Exercise inputs:
+++
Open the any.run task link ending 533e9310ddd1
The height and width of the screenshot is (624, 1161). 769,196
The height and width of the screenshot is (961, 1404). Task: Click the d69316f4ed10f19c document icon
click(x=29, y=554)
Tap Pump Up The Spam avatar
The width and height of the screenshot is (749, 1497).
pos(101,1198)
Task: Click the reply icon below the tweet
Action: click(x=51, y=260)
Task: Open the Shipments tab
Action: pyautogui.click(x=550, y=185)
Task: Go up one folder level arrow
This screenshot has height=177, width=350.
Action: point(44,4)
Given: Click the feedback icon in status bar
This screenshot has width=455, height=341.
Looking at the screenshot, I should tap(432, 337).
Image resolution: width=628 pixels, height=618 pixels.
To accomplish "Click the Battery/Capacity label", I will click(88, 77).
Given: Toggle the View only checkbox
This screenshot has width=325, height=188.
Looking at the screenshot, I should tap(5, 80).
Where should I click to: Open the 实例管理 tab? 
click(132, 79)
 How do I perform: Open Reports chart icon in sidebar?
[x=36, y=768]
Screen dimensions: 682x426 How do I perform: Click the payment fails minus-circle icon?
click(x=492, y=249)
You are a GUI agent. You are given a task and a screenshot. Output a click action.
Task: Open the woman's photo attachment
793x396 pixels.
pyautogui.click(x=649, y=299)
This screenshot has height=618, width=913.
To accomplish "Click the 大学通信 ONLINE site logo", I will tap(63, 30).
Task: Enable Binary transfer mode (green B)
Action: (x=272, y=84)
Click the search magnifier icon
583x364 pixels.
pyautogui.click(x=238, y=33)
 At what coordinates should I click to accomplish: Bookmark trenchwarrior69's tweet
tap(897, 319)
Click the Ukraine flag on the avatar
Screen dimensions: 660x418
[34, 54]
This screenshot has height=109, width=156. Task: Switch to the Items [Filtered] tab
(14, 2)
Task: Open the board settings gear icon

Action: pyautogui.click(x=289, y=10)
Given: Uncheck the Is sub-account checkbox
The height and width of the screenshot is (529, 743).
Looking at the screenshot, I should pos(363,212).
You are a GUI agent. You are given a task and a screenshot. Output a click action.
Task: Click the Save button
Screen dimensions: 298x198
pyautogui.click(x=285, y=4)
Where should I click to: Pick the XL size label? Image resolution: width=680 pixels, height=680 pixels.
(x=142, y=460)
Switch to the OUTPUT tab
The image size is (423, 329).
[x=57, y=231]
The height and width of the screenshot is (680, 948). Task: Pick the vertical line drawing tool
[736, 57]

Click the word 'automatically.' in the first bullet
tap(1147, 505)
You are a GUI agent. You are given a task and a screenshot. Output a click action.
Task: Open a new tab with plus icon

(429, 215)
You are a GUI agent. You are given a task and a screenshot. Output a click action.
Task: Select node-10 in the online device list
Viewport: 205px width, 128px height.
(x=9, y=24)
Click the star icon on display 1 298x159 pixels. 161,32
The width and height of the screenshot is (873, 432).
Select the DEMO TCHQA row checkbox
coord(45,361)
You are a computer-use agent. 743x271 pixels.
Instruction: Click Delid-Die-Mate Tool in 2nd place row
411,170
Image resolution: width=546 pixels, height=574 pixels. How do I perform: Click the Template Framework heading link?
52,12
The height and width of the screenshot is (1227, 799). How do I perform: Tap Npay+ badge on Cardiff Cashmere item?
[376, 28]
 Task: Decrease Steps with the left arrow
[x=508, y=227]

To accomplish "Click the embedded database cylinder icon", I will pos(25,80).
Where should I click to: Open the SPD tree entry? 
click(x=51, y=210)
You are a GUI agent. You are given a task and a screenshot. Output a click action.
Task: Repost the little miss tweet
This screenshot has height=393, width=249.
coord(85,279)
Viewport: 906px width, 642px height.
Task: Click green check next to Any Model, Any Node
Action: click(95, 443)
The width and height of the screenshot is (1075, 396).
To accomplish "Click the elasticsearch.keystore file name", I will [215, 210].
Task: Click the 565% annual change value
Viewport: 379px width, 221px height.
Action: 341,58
+++
Each line of the listing is to be repeated exactly.

Open the any.run task link ending 533e9310ddd1
The height and width of the screenshot is (624, 1161). 769,196
The height and width of the screenshot is (961, 1404). Task: Click the d69316f4ed10f19c document icon
click(x=29, y=554)
Tap Pump Up The Spam avatar
The width and height of the screenshot is (749, 1497).
pos(101,1198)
Task: Click the reply icon below the tweet
Action: click(x=51, y=260)
Task: Open the Shipments tab
Action: pyautogui.click(x=550, y=185)
Task: Go up one folder level arrow
This screenshot has height=177, width=350.
Action: point(44,4)
Given: Click the feedback icon in status bar
This screenshot has width=455, height=341.
Looking at the screenshot, I should tap(432, 337).
Image resolution: width=628 pixels, height=618 pixels.
To accomplish "Click the Battery/Capacity label", I will click(88, 77).
Given: Toggle the View only checkbox
This screenshot has width=325, height=188.
Looking at the screenshot, I should tap(5, 80).
Where should I click to: Open the 实例管理 tab? 
click(132, 79)
 How do I perform: Open Reports chart icon in sidebar?
[x=36, y=768]
Screen dimensions: 682x426 How do I perform: Click the payment fails minus-circle icon?
click(x=492, y=249)
You are a GUI agent. You are given a task and a screenshot. Output a click action.
Task: Open the woman's photo attachment
793x396 pixels.
pyautogui.click(x=649, y=299)
This screenshot has height=618, width=913.
To accomplish "Click the 大学通信 ONLINE site logo", I will tap(63, 30).
Task: Enable Binary transfer mode (green B)
Action: (x=272, y=84)
Click the search magnifier icon
583x364 pixels.
pyautogui.click(x=238, y=33)
 At what coordinates should I click to accomplish: Bookmark trenchwarrior69's tweet
tap(897, 319)
Click the Ukraine flag on the avatar
Screen dimensions: 660x418
[34, 54]
This screenshot has height=109, width=156. Task: Switch to the Items [Filtered] tab
(14, 2)
Task: Open the board settings gear icon

Action: pyautogui.click(x=289, y=10)
Given: Uncheck the Is sub-account checkbox
The height and width of the screenshot is (529, 743).
Looking at the screenshot, I should pos(363,212).
You are a GUI agent. You are given a task and a screenshot. Output a click action.
Task: Click the Save button
Screen dimensions: 298x198
pyautogui.click(x=285, y=4)
Where should I click to: Pick the XL size label? Image resolution: width=680 pixels, height=680 pixels.
(x=142, y=460)
Switch to the OUTPUT tab
The image size is (423, 329).
[x=57, y=231]
The height and width of the screenshot is (680, 948). Task: Pick the vertical line drawing tool
[736, 57]

Click the word 'automatically.' in the first bullet
tap(1147, 505)
You are a GUI agent. You are given a task and a screenshot. Output a click action.
Task: Open a new tab with plus icon

(429, 215)
You are a GUI agent. You are given a task and a screenshot. Output a click action.
Task: Select node-10 in the online device list
Viewport: 205px width, 128px height.
(x=9, y=24)
Click the star icon on display 1 298x159 pixels. 161,32
The width and height of the screenshot is (873, 432).
Select the DEMO TCHQA row checkbox
coord(45,361)
You are a computer-use agent. 743x271 pixels.
Instruction: Click Delid-Die-Mate Tool in 2nd place row
411,170
Image resolution: width=546 pixels, height=574 pixels. How do I perform: Click the Template Framework heading link?
52,12
The height and width of the screenshot is (1227, 799). How do I perform: Tap Npay+ badge on Cardiff Cashmere item?
[376, 28]
 Task: Decrease Steps with the left arrow
[x=508, y=227]

To accomplish "Click the embedded database cylinder icon", I will pos(25,80).
Where should I click to: Open the SPD tree entry? 
click(x=51, y=210)
You are a GUI agent. You are given a task and a screenshot. Output a click action.
Task: Repost the little miss tweet
This screenshot has height=393, width=249.
coord(85,279)
Viewport: 906px width, 642px height.
Task: Click green check next to Any Model, Any Node
Action: click(95, 443)
The width and height of the screenshot is (1075, 396).
To accomplish "Click the elasticsearch.keystore file name", I will [215, 210].
Task: Click the 565% annual change value
Viewport: 379px width, 221px height.
Action: 341,58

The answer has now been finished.